+++ Material
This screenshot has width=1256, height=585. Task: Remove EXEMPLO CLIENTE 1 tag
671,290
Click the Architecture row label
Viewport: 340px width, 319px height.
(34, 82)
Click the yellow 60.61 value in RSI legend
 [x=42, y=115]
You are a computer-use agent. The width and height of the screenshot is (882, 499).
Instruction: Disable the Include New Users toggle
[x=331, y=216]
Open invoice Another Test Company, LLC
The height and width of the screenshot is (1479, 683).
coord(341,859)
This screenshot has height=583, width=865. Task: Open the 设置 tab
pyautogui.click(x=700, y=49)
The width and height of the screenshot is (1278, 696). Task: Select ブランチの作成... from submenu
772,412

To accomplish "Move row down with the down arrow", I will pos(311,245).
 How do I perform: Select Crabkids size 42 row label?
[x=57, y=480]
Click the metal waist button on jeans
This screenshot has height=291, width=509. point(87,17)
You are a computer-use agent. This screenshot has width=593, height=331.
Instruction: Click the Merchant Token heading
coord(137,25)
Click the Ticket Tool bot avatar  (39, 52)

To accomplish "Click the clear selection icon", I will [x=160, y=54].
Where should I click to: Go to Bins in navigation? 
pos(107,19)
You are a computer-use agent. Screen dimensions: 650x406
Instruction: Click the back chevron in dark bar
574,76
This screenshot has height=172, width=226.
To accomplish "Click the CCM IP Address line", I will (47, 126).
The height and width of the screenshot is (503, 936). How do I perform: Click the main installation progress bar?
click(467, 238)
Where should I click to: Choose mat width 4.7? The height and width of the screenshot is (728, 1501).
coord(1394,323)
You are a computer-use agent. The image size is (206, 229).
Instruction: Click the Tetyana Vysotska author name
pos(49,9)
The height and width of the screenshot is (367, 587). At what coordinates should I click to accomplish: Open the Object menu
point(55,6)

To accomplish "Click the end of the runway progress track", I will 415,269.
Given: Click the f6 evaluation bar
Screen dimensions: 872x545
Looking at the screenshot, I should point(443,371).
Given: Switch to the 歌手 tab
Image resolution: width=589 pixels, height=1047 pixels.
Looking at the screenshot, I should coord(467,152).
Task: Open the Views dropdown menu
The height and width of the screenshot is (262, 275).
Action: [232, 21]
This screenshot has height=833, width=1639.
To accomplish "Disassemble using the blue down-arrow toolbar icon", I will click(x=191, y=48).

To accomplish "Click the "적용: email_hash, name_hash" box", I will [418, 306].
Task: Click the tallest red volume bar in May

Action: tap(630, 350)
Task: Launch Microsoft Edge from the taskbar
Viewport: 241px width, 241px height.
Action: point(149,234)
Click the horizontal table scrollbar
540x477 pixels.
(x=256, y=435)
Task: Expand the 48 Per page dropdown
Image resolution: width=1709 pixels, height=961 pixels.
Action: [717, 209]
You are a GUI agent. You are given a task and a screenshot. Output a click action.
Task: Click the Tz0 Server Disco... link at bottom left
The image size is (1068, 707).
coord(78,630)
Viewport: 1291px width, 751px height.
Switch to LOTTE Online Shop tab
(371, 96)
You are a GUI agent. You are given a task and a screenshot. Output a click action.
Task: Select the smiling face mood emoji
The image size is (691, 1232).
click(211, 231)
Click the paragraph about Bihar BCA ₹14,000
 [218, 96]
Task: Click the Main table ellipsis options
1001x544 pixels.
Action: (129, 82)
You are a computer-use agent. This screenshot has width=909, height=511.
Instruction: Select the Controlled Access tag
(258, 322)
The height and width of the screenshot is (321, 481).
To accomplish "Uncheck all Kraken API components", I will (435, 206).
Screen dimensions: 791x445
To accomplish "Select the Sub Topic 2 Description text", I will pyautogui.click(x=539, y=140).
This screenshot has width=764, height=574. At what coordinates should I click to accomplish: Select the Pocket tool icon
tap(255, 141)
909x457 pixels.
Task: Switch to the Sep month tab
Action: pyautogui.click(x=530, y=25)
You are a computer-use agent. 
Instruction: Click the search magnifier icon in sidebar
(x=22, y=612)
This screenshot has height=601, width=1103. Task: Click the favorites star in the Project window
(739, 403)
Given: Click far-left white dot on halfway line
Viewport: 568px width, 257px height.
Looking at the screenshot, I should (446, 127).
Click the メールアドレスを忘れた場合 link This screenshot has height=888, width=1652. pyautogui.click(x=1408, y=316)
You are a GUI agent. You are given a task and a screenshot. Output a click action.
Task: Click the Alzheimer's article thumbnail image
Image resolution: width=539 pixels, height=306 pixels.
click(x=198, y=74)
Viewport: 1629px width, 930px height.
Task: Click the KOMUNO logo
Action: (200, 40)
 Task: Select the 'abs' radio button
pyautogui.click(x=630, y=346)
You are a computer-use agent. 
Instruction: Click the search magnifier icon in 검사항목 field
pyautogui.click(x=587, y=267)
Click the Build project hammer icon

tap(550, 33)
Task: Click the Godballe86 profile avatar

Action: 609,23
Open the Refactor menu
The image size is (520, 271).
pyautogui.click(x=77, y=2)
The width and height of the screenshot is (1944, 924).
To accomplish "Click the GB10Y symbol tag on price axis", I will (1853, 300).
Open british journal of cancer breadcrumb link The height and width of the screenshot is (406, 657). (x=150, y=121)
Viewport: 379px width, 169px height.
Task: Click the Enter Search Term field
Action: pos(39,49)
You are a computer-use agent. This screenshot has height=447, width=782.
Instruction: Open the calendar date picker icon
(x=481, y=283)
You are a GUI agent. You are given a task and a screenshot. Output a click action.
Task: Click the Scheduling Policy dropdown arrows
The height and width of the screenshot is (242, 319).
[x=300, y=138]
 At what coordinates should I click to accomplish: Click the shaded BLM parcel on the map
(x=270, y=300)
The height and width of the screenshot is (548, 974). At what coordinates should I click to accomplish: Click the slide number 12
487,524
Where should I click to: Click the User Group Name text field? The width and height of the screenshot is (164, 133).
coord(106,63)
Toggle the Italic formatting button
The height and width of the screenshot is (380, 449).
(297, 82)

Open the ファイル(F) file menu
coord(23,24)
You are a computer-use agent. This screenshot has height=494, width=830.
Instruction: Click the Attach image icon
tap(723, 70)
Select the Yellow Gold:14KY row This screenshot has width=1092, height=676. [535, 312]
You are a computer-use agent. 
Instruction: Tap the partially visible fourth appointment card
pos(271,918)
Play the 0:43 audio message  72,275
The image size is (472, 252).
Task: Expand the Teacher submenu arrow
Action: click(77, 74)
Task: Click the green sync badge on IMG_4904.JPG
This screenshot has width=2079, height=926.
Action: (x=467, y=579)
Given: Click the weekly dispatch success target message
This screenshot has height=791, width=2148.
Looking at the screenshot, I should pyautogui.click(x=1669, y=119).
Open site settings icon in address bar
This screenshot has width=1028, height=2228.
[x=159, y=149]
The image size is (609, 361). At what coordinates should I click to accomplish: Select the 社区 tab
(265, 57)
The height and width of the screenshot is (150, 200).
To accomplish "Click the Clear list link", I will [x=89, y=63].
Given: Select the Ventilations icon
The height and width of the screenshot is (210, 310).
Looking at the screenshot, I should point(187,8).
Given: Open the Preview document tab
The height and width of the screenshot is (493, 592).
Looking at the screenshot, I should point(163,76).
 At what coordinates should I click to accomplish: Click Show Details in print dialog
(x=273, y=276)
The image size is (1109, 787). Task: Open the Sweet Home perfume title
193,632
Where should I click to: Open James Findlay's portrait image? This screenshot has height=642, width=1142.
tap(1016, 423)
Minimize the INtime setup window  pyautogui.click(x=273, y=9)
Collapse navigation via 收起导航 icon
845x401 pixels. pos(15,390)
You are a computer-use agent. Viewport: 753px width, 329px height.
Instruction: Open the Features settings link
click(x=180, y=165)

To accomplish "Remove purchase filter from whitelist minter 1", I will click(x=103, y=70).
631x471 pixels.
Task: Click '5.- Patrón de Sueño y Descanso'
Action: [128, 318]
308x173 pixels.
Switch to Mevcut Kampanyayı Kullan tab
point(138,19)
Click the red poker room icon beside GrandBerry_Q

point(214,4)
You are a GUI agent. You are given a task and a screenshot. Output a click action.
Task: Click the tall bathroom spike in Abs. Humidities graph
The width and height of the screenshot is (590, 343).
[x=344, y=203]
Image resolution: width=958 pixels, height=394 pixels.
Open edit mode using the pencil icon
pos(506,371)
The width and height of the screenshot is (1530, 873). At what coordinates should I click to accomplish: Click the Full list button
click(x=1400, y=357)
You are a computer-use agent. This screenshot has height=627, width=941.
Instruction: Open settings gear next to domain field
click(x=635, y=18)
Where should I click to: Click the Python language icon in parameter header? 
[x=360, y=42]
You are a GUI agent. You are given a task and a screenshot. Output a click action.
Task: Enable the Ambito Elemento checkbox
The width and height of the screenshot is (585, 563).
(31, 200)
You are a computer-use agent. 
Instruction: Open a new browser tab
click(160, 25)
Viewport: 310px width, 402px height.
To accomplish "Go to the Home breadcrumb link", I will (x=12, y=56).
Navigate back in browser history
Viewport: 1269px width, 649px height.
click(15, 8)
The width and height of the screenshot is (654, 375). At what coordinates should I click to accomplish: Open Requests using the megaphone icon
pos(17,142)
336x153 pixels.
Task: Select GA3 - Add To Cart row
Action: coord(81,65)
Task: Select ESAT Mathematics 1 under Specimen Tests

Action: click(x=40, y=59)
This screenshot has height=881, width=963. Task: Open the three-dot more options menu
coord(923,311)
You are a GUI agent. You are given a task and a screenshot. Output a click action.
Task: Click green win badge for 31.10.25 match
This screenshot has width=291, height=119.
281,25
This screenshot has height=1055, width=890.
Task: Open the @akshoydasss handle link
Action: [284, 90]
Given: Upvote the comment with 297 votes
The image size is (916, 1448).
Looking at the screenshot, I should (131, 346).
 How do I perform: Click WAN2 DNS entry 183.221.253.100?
++++++
What you need to do - Rewrite only the stretch of rows from the line containing "Where should I click to: Click the User" through the line containing "Action: (x=467, y=579)", putting "Command" in place of "Instruction" and changing nothing else.

Solved exercise -
Where should I click to: Click the User Group Name text field? The width and height of the screenshot is (164, 133).
coord(106,63)
Toggle the Italic formatting button
The height and width of the screenshot is (380, 449).
(297, 82)

Open the ファイル(F) file menu
coord(23,24)
You are a computer-use agent. This screenshot has height=494, width=830.
Command: Click the Attach image icon
tap(723, 70)
Select the Yellow Gold:14KY row This screenshot has width=1092, height=676. [535, 312]
You are a computer-use agent. 
Command: Tap the partially visible fourth appointment card
pos(271,918)
Play the 0:43 audio message  72,275
The image size is (472, 252).
Task: Expand the Teacher submenu arrow
Action: click(77, 74)
Task: Click the green sync badge on IMG_4904.JPG
This screenshot has width=2079, height=926.
Action: (x=467, y=579)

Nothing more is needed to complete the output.